### Your instructions:
The copy must match the data word for word and contain no pictures.

### Supplied material:
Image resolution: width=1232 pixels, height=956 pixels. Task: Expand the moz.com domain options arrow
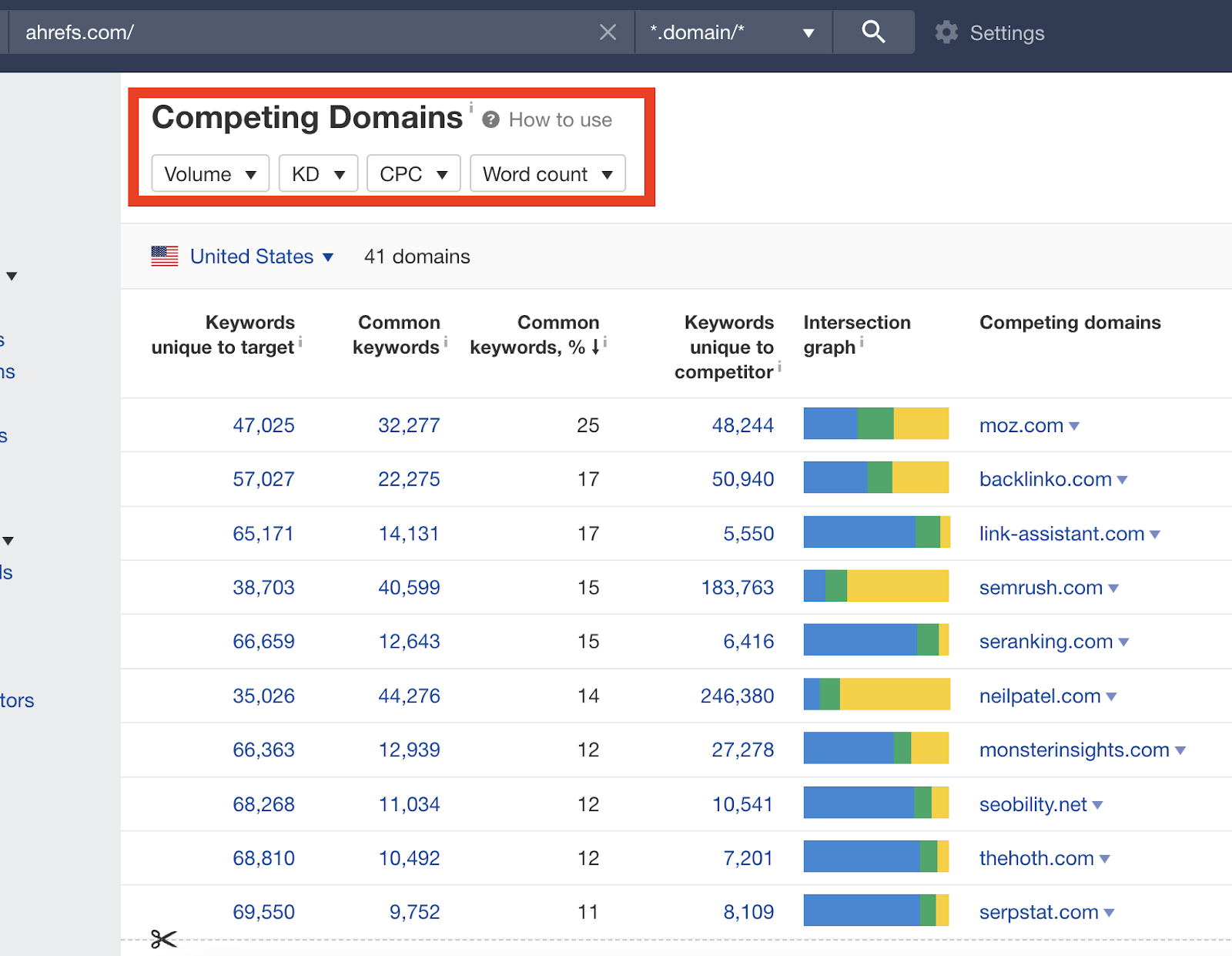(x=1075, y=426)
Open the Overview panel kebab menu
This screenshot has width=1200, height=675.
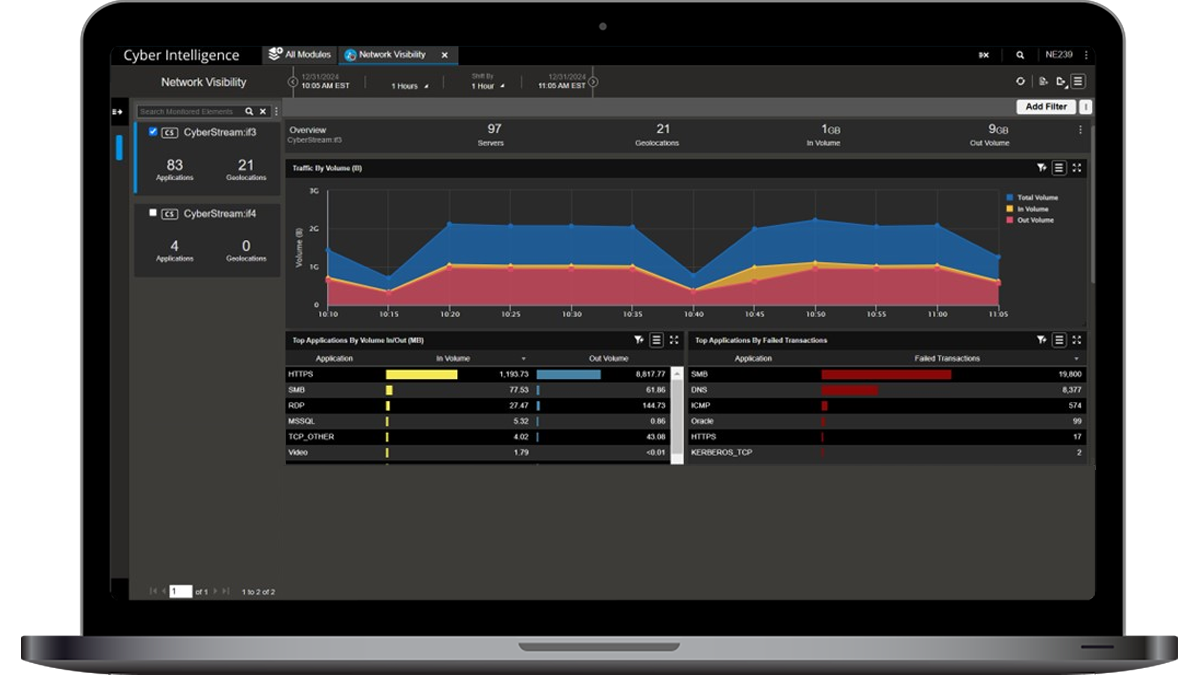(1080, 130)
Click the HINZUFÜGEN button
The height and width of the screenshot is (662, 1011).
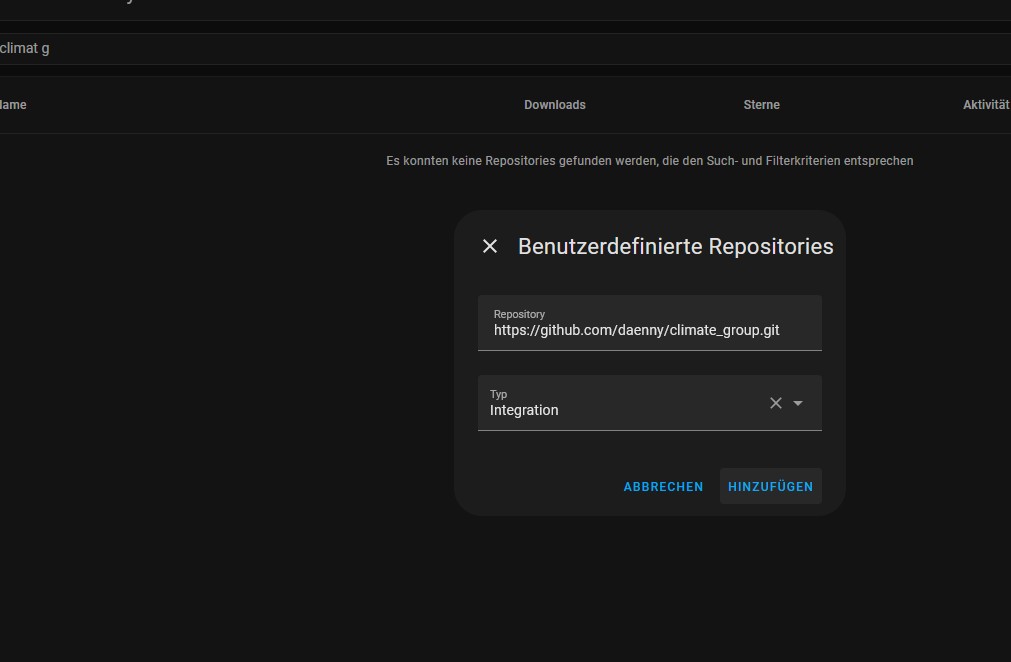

### The completed task:
Image resolution: width=1232 pixels, height=956 pixels. Task: Expand the moz.com domain options arrow
(x=1075, y=426)
Open the Overview panel kebab menu
This screenshot has width=1200, height=675.
(1080, 130)
Click the HINZUFÜGEN button
The height and width of the screenshot is (662, 1011).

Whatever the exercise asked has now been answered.